Data to examine:
= Beginning of Section =

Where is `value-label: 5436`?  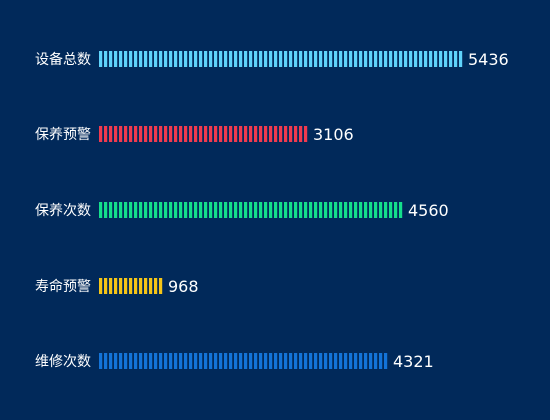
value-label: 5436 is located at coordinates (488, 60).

= End of Section =
= Beginning of Section =

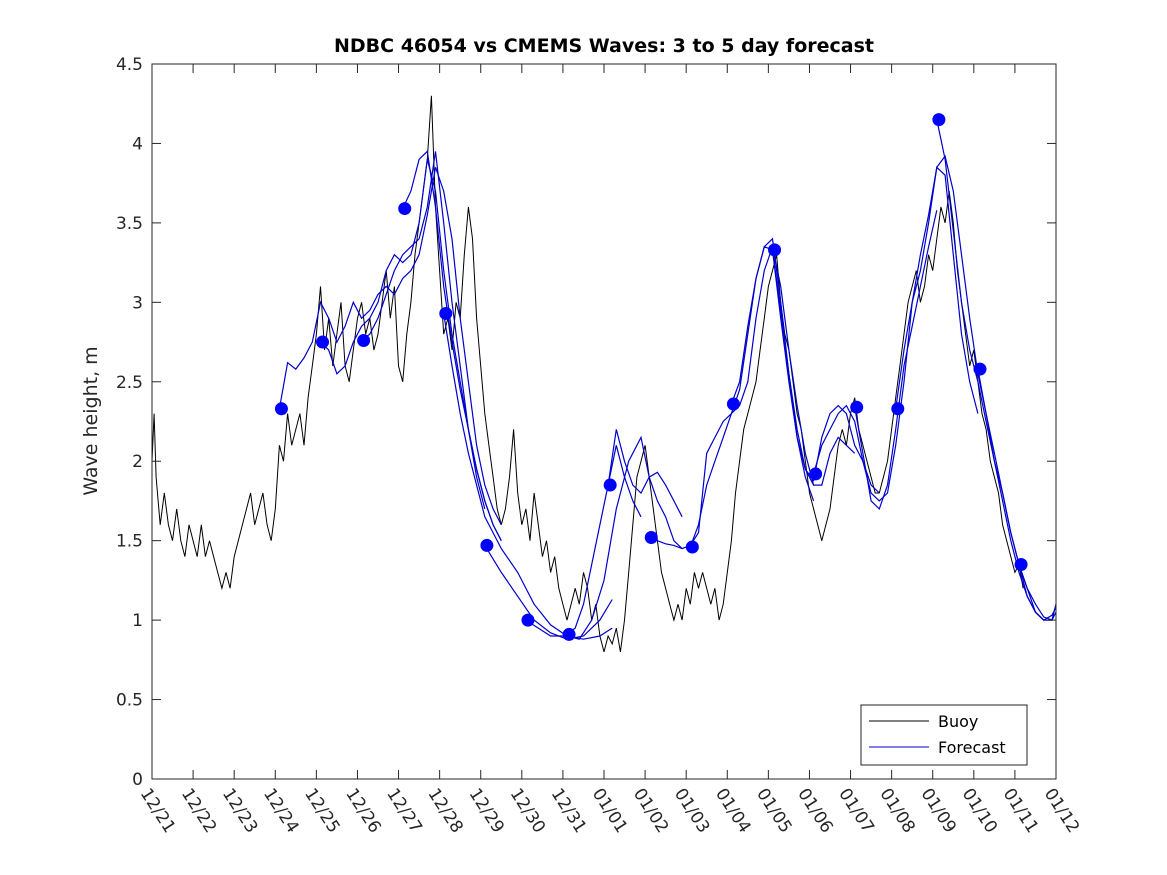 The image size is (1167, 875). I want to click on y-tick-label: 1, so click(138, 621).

= End of Section =
= Beginning of Section =

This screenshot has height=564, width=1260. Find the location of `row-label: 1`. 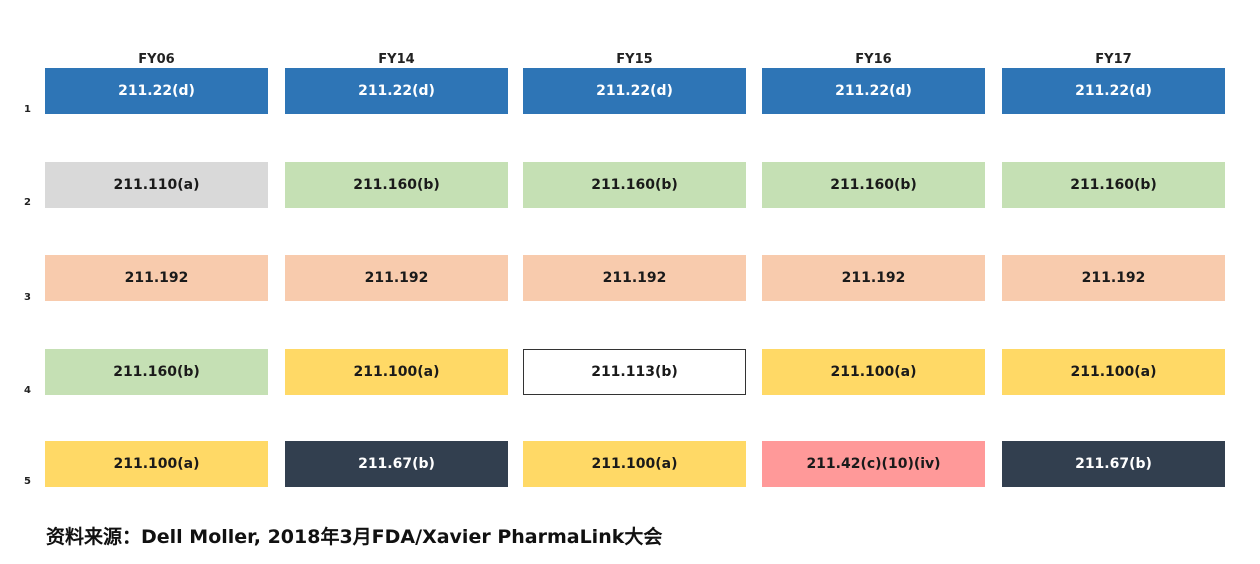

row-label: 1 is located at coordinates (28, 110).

= End of Section =

Exercise prompt:
Convert everything from the line containing "This screenshot has" down to the line containing "row-label: 1 is" into a two-column CSV with the columns input and output, one row per record giving its text and its answer, each in a single quoted field with line breaks turned into spaces. Leave the pictures out.

Output below:
input,output
"This screenshot has height=564, width=1260. Find the location of `row-label: 1`.","row-label: 1 is located at coordinates (28, 110)."